Figura 6: Cena do filme "Eu preciso destas palavras escrita"
Para conhecer e entender ainda mais sobre o silenciamento para com Bispo do Rosário e sua arte, Davi Moreira Lopes fez uma ótima pesquisa na sua dissertação “Garganta Grita: Arthur Bispo do Rosário e o silenciamento produzido pelos regimes de autorização discursiva”. Nela, Davi “buscou alternativas às práticas de pesquisa que têm se mostrado engajadas com a perpetuação do excludente esquema de autorização discursiva. Nesse sentido, reuniu-se propostas teóricas que prezam por um retorno do corpo à seara dos saberes [...]. Somadas a elas, um repertório epistemológico menos comprometido com os modelos que autorizam a fala de um grupo enquanto silenciam a de outro”. Em tempo, “Garganta Grita” também é um dos trechos do icônico estandarte que ilustra “Severino” e está com alguma evidência ao lado do corpo.
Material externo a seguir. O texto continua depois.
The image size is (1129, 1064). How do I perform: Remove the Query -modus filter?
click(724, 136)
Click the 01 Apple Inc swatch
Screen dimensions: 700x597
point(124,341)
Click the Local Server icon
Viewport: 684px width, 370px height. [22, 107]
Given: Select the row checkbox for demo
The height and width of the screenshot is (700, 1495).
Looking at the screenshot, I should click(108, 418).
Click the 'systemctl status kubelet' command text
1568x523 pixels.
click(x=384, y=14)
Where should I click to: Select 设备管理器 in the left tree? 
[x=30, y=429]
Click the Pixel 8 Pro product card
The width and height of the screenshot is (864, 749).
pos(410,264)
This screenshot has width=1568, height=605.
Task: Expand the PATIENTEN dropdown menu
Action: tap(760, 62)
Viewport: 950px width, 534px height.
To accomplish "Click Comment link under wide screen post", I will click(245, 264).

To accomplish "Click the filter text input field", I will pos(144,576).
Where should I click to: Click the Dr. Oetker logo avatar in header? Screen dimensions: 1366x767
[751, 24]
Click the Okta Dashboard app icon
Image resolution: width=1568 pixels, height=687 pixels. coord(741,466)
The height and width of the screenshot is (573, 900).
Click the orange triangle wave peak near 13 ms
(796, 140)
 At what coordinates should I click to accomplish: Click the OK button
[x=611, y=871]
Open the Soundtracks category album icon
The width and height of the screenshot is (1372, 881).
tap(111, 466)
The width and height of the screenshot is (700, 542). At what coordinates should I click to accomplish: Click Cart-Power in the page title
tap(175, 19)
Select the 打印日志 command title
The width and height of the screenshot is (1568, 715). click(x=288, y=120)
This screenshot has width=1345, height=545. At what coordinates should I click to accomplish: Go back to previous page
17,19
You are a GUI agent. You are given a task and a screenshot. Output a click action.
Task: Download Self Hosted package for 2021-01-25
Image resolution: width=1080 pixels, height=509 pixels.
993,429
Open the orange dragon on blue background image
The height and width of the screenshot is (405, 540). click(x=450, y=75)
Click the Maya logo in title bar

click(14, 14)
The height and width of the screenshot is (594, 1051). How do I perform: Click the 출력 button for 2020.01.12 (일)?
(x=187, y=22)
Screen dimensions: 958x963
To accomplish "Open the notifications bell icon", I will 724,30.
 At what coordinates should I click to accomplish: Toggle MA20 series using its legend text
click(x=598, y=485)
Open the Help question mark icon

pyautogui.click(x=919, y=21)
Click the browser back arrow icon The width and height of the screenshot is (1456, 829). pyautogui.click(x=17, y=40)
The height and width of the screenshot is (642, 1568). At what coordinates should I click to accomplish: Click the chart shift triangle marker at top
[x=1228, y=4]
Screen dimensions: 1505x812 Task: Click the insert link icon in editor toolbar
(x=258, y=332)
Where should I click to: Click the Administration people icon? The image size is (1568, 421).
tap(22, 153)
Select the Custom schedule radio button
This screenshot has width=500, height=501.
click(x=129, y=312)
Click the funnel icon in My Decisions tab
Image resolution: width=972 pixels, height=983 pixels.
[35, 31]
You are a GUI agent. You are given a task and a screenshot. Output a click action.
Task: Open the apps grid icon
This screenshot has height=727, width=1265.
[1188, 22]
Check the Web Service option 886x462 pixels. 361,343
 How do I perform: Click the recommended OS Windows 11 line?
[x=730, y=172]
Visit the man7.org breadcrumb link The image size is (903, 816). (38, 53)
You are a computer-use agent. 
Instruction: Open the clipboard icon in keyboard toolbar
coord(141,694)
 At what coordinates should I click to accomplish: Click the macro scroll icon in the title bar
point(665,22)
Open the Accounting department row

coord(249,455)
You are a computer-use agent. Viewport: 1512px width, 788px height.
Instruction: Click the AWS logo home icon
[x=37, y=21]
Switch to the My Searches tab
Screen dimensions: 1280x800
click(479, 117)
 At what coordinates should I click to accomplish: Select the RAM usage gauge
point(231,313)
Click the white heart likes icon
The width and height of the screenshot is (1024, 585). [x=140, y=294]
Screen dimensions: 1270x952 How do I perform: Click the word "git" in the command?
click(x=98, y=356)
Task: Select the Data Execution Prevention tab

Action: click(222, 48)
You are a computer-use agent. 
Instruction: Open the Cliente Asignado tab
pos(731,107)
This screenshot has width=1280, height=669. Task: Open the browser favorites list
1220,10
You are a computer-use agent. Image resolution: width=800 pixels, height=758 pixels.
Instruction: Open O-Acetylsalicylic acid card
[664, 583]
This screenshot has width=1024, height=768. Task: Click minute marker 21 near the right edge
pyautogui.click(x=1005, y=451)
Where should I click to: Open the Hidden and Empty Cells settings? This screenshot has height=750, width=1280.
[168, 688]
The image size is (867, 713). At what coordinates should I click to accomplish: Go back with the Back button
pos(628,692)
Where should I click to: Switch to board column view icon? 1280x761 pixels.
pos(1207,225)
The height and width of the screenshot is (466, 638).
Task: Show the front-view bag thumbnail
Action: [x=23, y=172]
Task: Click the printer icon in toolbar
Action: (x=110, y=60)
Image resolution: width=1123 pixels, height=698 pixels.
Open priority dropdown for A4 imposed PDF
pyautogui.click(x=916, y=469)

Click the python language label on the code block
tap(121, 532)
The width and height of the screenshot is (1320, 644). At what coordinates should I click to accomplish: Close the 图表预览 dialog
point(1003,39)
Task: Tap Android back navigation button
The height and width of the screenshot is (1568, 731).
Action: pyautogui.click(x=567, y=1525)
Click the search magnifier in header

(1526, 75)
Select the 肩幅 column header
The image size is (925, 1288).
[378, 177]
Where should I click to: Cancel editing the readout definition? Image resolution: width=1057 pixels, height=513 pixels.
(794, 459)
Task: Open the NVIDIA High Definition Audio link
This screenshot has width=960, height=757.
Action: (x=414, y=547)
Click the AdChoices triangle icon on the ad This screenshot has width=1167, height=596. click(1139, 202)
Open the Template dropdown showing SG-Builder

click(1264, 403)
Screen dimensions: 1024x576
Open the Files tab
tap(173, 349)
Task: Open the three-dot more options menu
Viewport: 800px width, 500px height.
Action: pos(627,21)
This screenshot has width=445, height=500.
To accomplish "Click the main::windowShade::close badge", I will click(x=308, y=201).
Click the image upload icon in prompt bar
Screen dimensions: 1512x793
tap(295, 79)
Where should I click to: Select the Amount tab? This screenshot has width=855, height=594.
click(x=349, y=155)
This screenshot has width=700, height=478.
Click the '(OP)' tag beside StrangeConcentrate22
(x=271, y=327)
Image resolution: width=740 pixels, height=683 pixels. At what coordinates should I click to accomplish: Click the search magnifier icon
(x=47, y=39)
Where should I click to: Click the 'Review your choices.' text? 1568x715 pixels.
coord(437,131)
E no meio de tanta loucura, daqueles incompreendidos em/de seus tempos, lembrei-me da abordagem da loucura nas leituras de Michel Foucault, numa espécie de desbiologização da loucura, uma vez que esta estaria mais dependente da cultura da época em que se considera do que com o fisiológico necessariamente. Ao longo dos tempos, a visão do que é um ser humano normal e de um ser humano louco foi mudando, e Foucault vai descrevendo e avaliando isso em suas aulas e obras. A loucura, que antes estava vestida do desconhecido, com ares que flutuavam – tal como a Nau dos Loucos – entre o fascínio e o perigo, a partir de determinado momento se estabelece enquanto o Outro da razão, desenvolvendo, a partir daí, tratamentos com base na ciência médica da loucura. Para aqueles que se sentirem curiosos e desejarem se aprofundar sobre o assunto, recomendo “História da Loucura”, obra na qual Foucault revisa o movimento realizado pelo entendimento do que é loucura com o passar dos séculos, suas caracterizações e modos de “tratamento” – e também o compilado de suas aulas sobre o assunto, em “O Poder Psiquiátrico”, que também aborda o assunto, porém organizado em textos mais curtos, cada um deles referentes a uma de suas aulas proferidas.
Figura 7: "Grande Veleiro" de Arthur Bispo do Rosário, disponível no site do Museu
Bom, quanto ao CD – pois é, a ideia inicial era apenas a recomendação de um álbum de músicas de uma banda de que sou fã –, gostaria de finalizar que, mesmo passadas quase três décadas de seu lançamento, considero-o mais atual do que nunca. Talvez seja um sentimento próximo do que Foucault chamou de heterocronia, mas aí já é assunto para um próximo papo.
Referências
OS PARALAMAS DO SUCESSO. Severino. Manaus: EMI, 1994. 1 disco compacto (44 min).
Sugestões outras de referências e inspirações:
FOUCAULT, Michel. História da Loucura na Idade Clássica. São Paulo: Perspectiva, 1978.
FOUCAULT, Michel. O Poder Psiquiátrico. Curso dado no Collège de France (1973-1974). São Paulo: Martins Fontes, 2006.
LOPES, Davi Moreira. Garganta Grita: Arthur Bispo do Rosário e o silenciamento produzido pelos regimes de autorização discursiva. 2019. 91 f. Dissertação (Mestrado em Comunicação) – Universidade Federal do Ceará, Fortaleza, 2019. Disponível em: http://repositorio.ufc.br/bitstream/riufc/50000/1/2019_dis_dmlopes.pdf
MUSEU BISPO DO ROSÁRIO ARTE CONTEMPORÂNEA. Rio de Janeiro: 2021. Disponível em: https://museubispodorosario.com
NISE: O Coração da Loucura. Direção: Roberto Berliner. Produção: Rodrigo Letier e Lorena Bondarovsky. São Paulo: Imagem Filmes, 2015. (109 min), cor.
Sugestão no devir:
EU Preciso Destas Palavras Escrita. Direção: Milena Manfredini e Raquel Fernandes. Produção: Cavi Borges. Rio de Janeiro: [s.n.], 2017. (19 min), cor.